### WHAT TO DO
Output, exactly as written, the lines of the data below from the one containing "You are a computer-use" to the end.

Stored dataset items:
______
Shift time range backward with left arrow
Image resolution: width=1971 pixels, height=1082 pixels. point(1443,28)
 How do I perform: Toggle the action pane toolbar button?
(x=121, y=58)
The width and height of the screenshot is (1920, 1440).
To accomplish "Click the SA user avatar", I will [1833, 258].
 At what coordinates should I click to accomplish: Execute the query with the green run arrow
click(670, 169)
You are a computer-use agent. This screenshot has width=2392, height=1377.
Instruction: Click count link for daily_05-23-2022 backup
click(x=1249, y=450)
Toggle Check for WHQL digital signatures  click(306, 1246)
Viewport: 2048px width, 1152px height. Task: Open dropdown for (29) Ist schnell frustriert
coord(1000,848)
______
### FINISHED EXERCISE
You are a computer-use agent. This screenshot has width=2392, height=1377.
Instruction: Click count link for daily_05-23-2022 backup
click(x=1249, y=450)
Toggle Check for WHQL digital signatures  click(306, 1246)
Viewport: 2048px width, 1152px height. Task: Open dropdown for (29) Ist schnell frustriert
coord(1000,848)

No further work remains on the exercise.